Wenn von Pneumatikzylindern für hohe kinetische Energien die Rede ist, spricht man von sogenannten Schlagzylindern. Druckluftenergie führt dabei dazu, dass der Kolben schlagartig innerhalb eines definierten Kolbenhubes auf hohe Verfahrgeschwindigkeiten beschleunigt und dessen Bewegungsenergie Bearbeitungsprozessen zugeführt wird. Im Rahmen eines durch das Bundesministerium für Wirtschaft und Technologie geförderten ZIM-Entwicklungsvorhabens entwickelte das gemeinnützige Innovationszentrum innerhalb des Steinbeis-Transferzentrums für Antriebs- und Handhabungstechnik in Chemnitz einen rückstoßreduzierten Schlagzylinder, mit dem das neue innovative Fügeverfahren Flach-Clinchen realisiert werden kann.

Der Unterschied zwischen Schlagzylindern und herkömmlichen Pneumatikzylindern besteht darin, dass der Kolben nicht abluftgedrosselt und endlagengesteuert ist, sondern bis kurz vor der Endlage beschleunigt wird und somit höhere kinetische Energien aufweist. Der industrielle Einsatz der Schlagzylinder ist jedoch mit erheblichen Nachteilen verbunden. Sie resultieren insbesondere aus den Rückschlagkräften beim Anfahren des Kolbens und aus den großen Belastungen der Gestellkonstruktion bei der Schlagausführung.

Gemeinsam mit der Lehmann-UMT GmbH im sächsischen Pöhl entwickelten die Steinbeis- Experten in einer Experimentalstudie eine technische Lösung zur Reduzierung der Anfahrrückschlagkräfte des Schlagzylinders. Der Lösungsansatz basiert dabei auf der Anordnung einer axial gegenläufigen Ausgleichsmasse zum Schlagkolben. Beide werden zeitgleich durch Druckluftbeaufschlagung angetrieben, sodass deren entgegengerichtete Impulse sich kompensieren und somit die Kraftwirkungen auf die peripheren Gestell- und Antriebskomponenten reduzieren.

Das Anwendungsspektrum des Schlagzylinders konzentriert sich vor allem auf die Bereiche des Trennens und des Fügens durch Umformen, wie z. B. Stanz-, Niet- und Clinchprozesse, die auf der Wirkung hoher Kräfte und Verformungsenergien an der Wirkstelle beruhen.
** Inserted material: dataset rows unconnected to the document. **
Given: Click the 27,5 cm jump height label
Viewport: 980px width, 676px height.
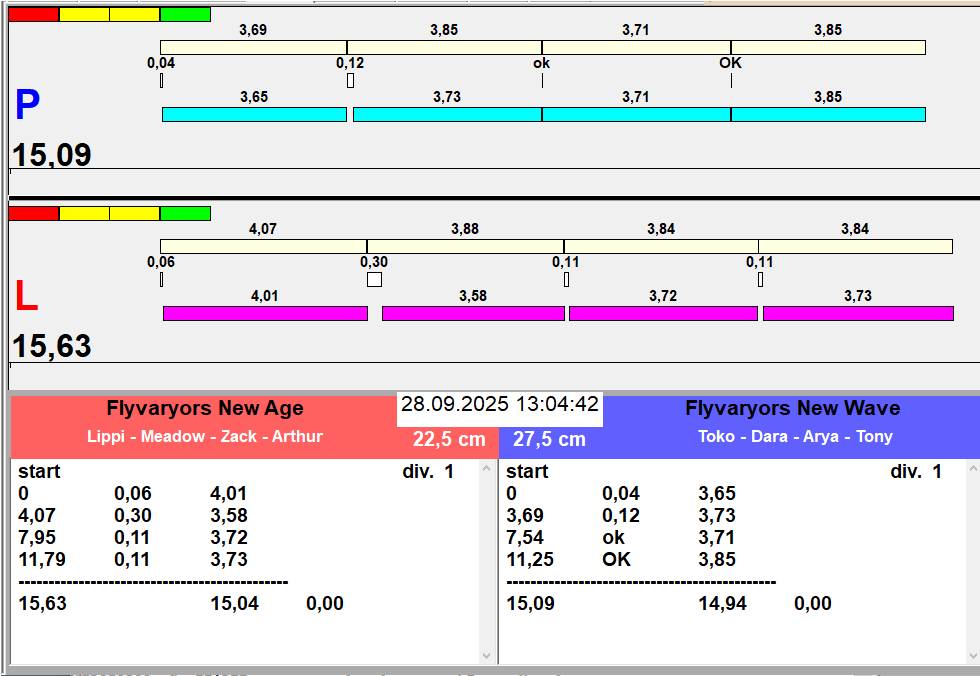Looking at the screenshot, I should tap(549, 439).
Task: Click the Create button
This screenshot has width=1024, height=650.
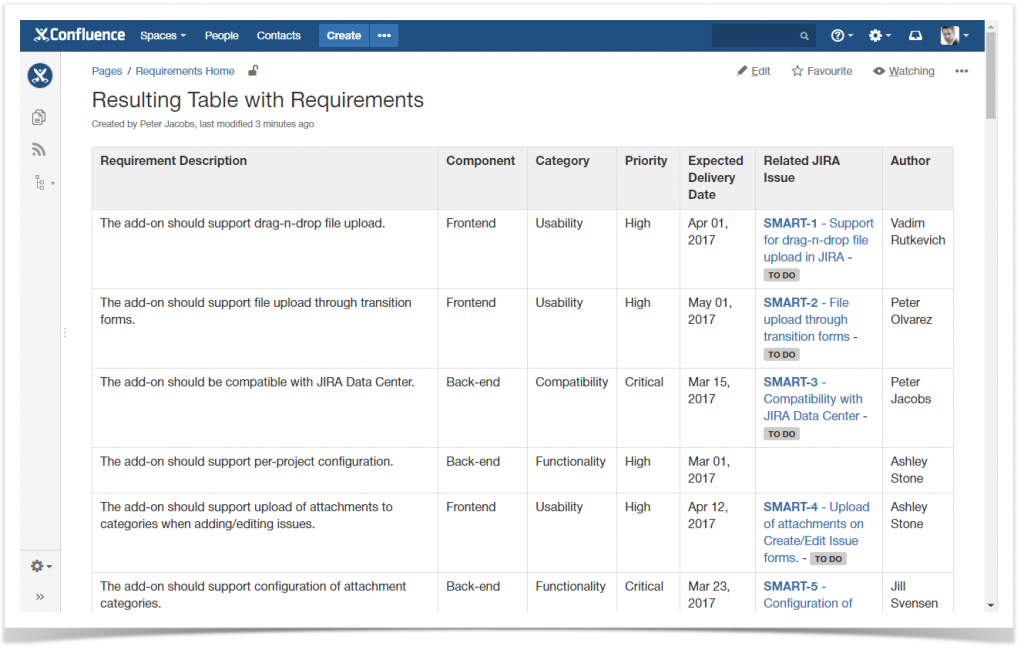Action: coord(343,35)
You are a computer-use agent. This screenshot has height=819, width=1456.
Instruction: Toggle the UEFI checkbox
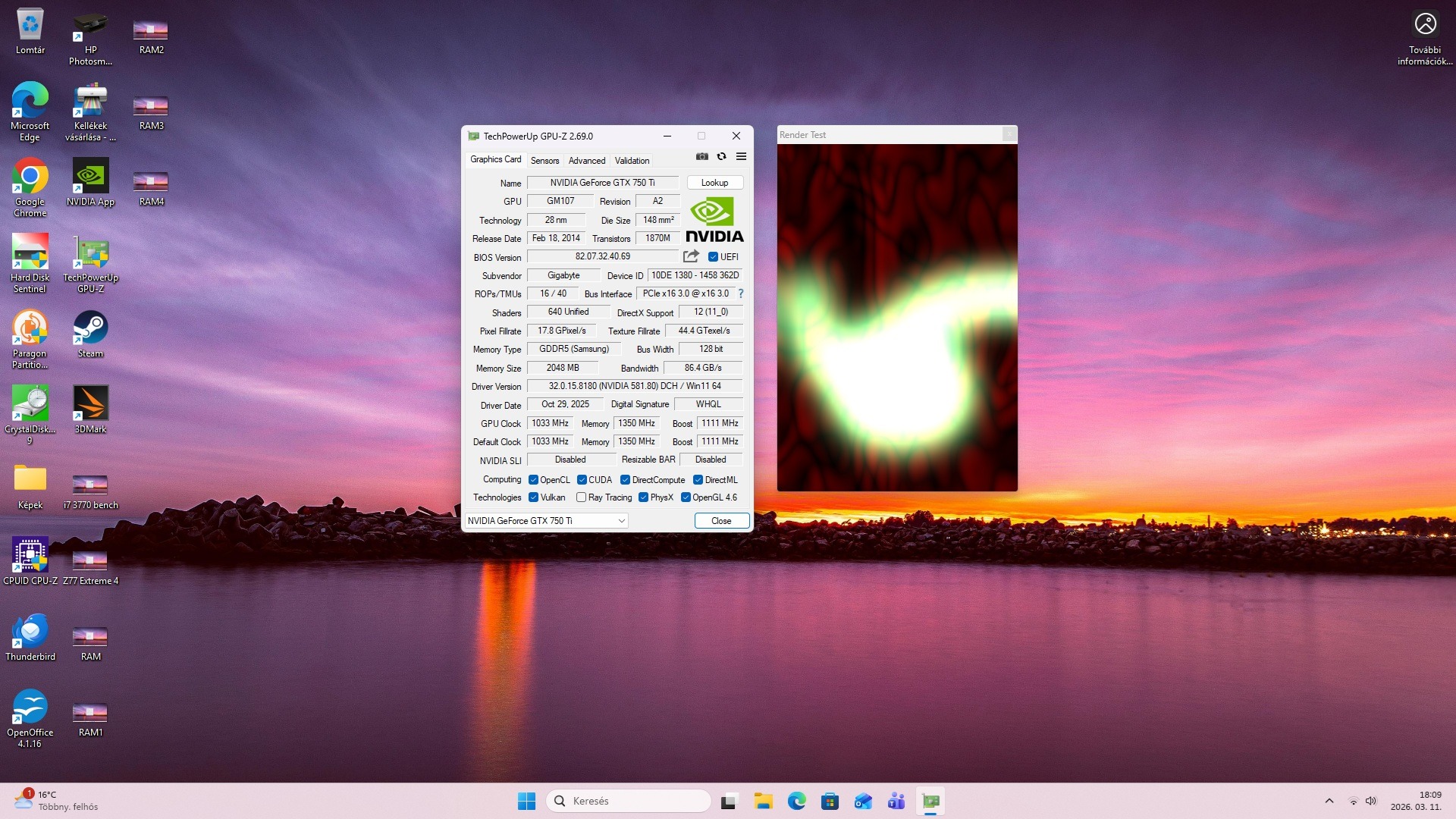click(x=713, y=257)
In Kooperation mit der Professur Virtuelle Fertigungstechnik der TU Chemnitz gelang es den Steinbeis-Entwicklern aus Chemnitz die innovative Flach-Clinch-Technik an den Schlagzylinder zu implizieren. Dieses an der TU Chemnitz entwickelte, punktförmige und einstufige Fügeverfahren hat eine einseitige Ebenheit, so dass die mechanisch gefügte, kraft- und formschlüssige Verbindung im Sichtbereich oder als Funktionsfläche eingesetzt werden kann. Außerdem eignet sich das Verfahren auch zum Verbinden artverschiedener Werkstoffe, wie z. B. Kunststoff mit Metall. Damit stellt das Flach- Clinchen eine hervorragende Möglichkeit dar, mit einer kurzen und effektiven Prozesskette Multi-Material-Design zu gewährleisten und den intelligenten Leichtbau mit Trend zum Material-Mix weiter zu intensivieren.

Für die ersten Versuchsreihen wurde ein Schlagzylinderprototyp mit dem Energiebereich 250 J dimensioniert und umgesetzt. Bei maximal 8 bar Betriebsdruck und einem Kolbenhub von 100 mm konnten sowohl Aluminiumbleche der Sorten AlMg99,5 und AlMg3 bis zu einer Gesamtblechstärke von 4 mm als auch DC04-Stahlbleche bis zu 2 mm mithilfe des Flach-Clinch-Verfahrens gefügt werden. Dabei wurde eine lackierfertige Bauteiloberfläche erreicht, ohne dass zusätzliche und kostenintensivierende Nachbearbeitungen notwendig sind.